* What to work on: Omit the pictures. Transcribe exactly the lines below, from the one with "Given: Open 帮助中心 in the navigation bar" up to and including the last.

* Task data:
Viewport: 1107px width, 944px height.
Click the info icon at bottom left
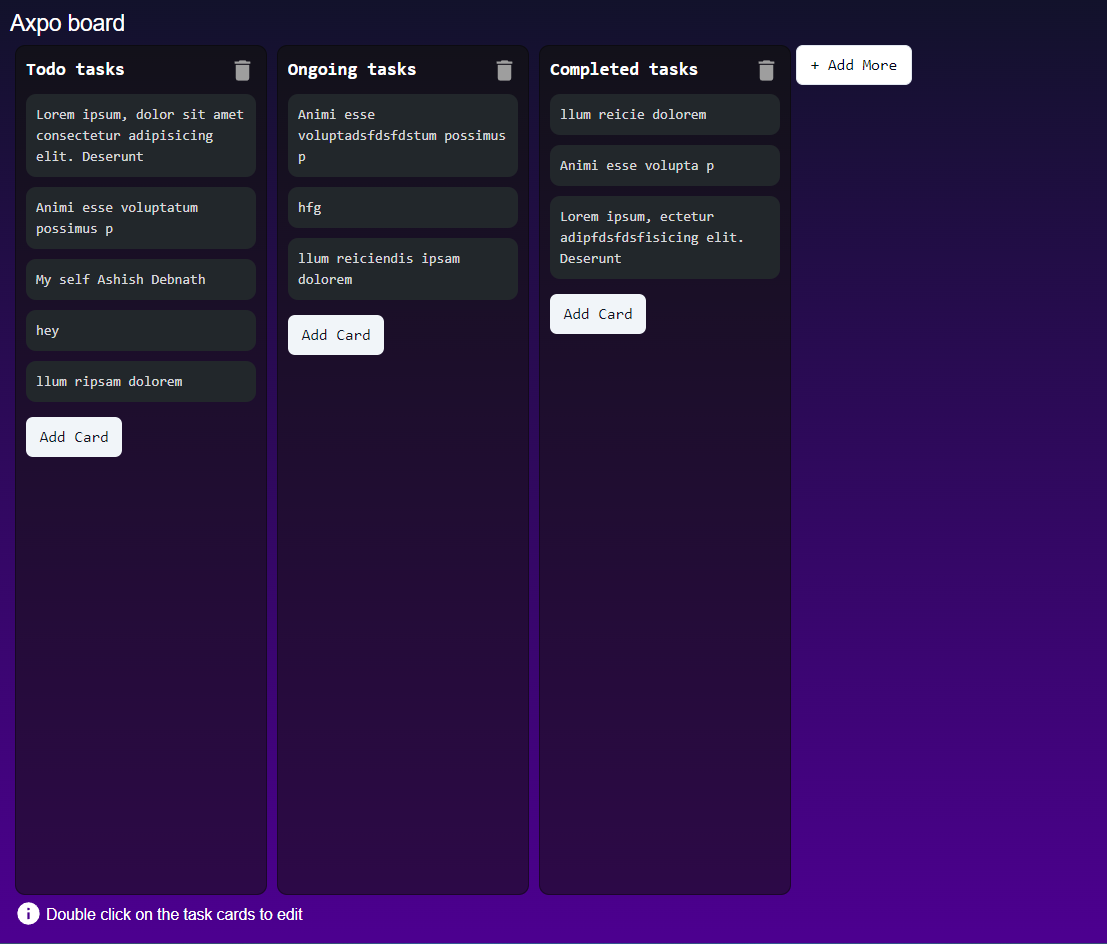(x=28, y=914)
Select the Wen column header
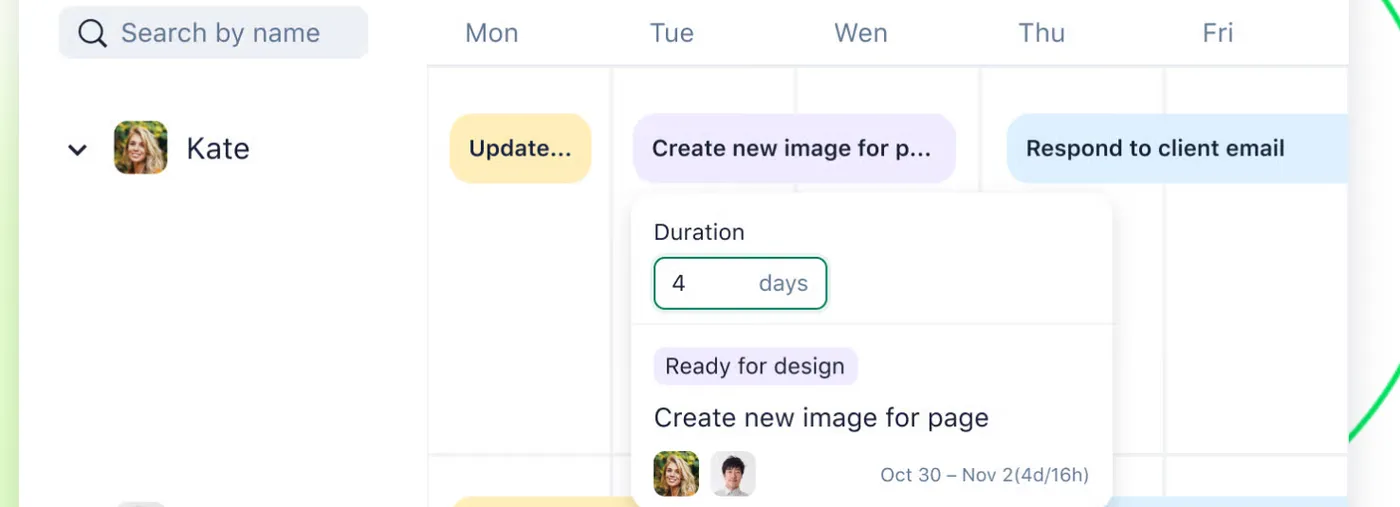This screenshot has width=1400, height=507. coord(861,33)

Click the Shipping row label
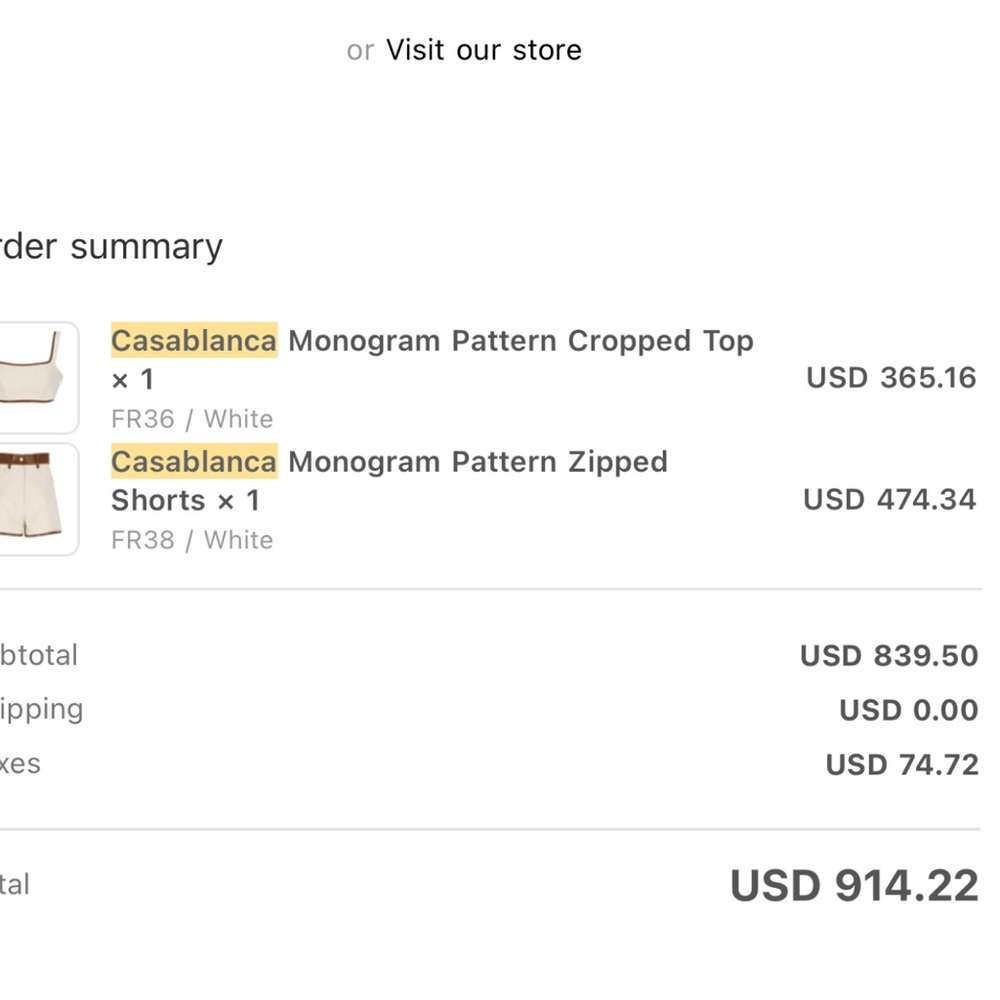point(41,710)
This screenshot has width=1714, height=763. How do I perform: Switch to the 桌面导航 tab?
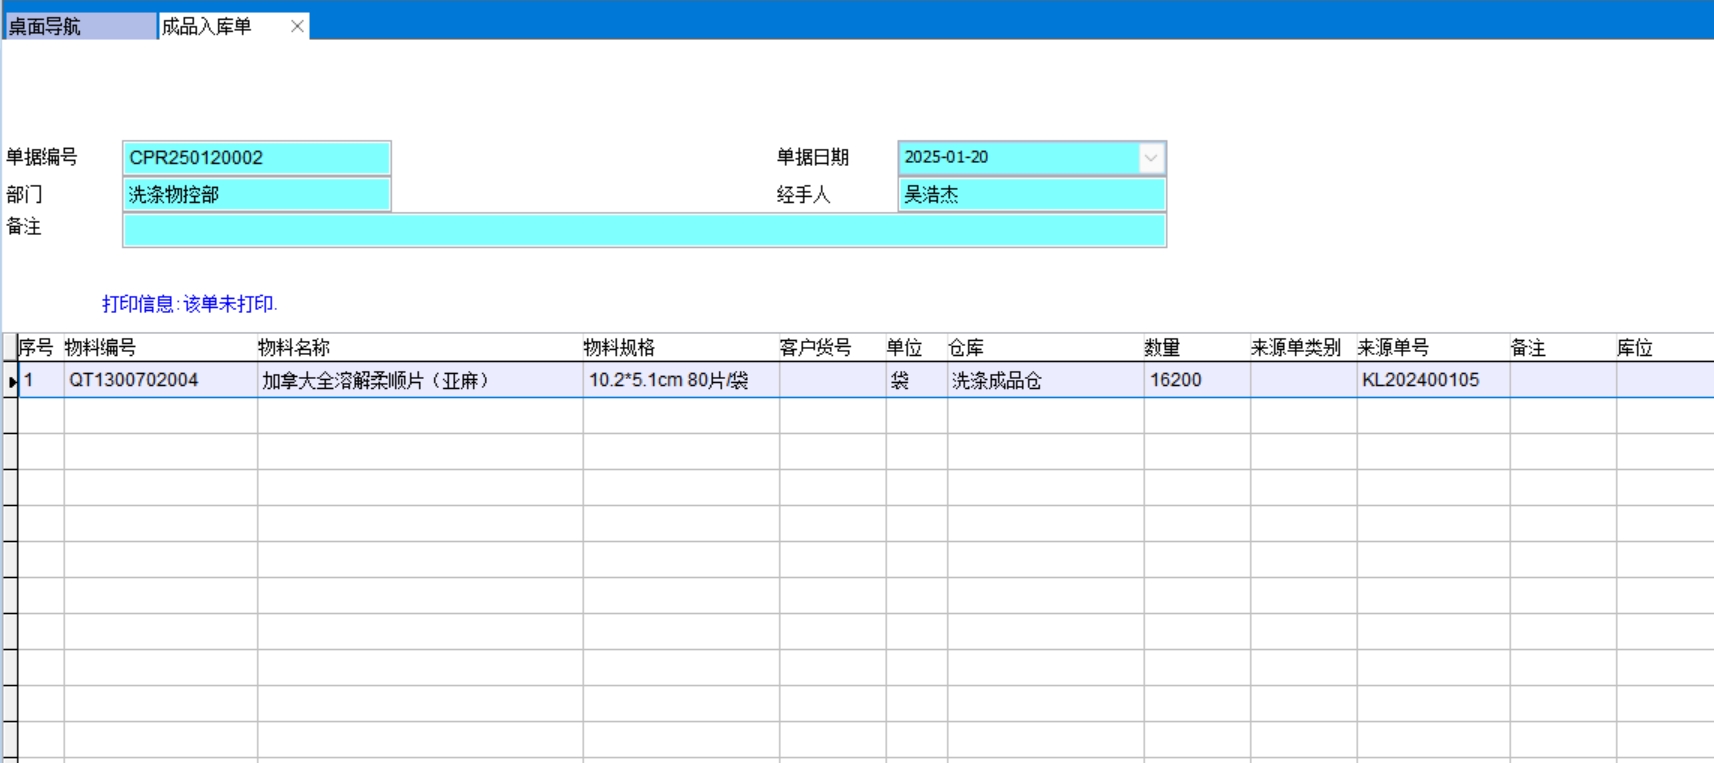[78, 26]
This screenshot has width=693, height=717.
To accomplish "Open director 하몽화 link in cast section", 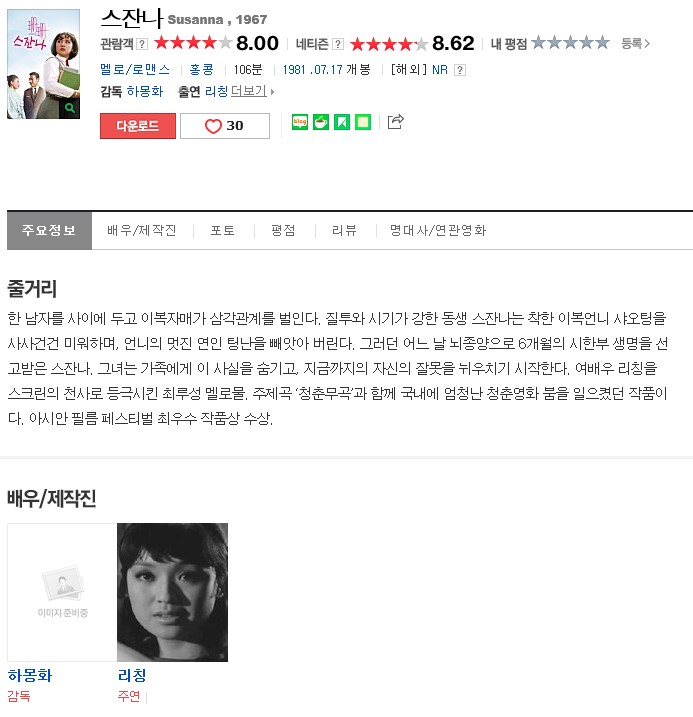I will pos(30,675).
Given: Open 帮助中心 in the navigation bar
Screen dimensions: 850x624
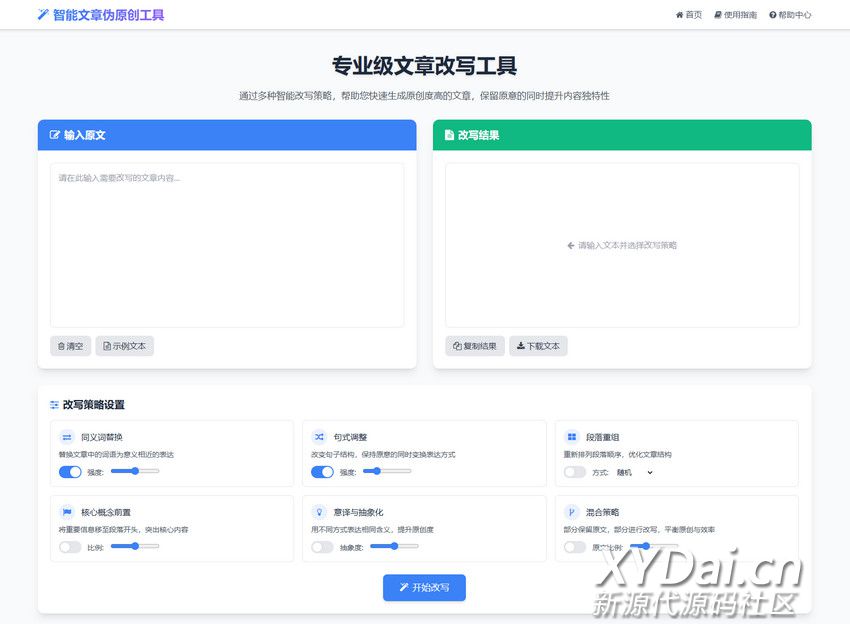Looking at the screenshot, I should (790, 15).

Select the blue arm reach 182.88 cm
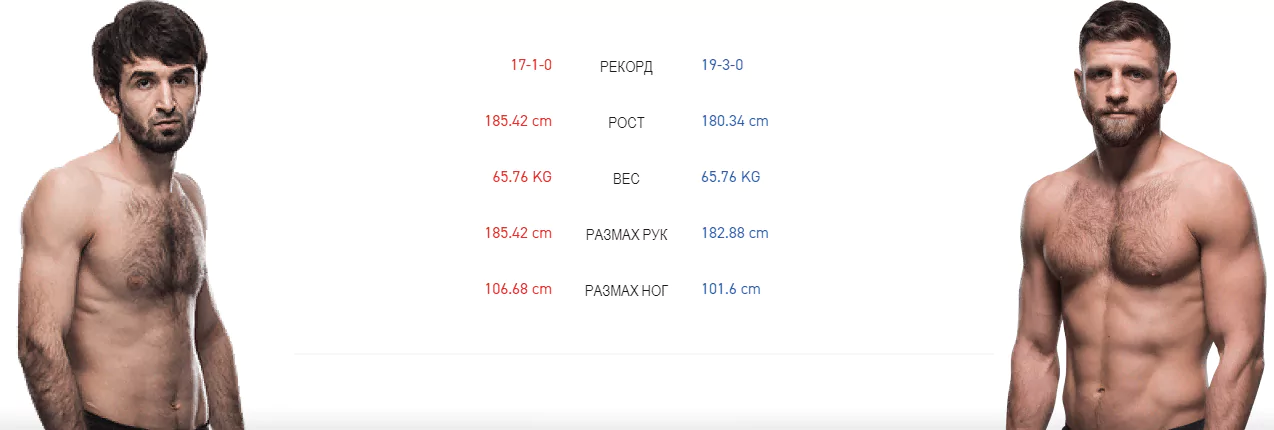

* Output of the exercise:
Given: Open 帮助中心 in the navigation bar
Screen dimensions: 850x624
Looking at the screenshot, I should (790, 15).

Select the blue arm reach 182.88 cm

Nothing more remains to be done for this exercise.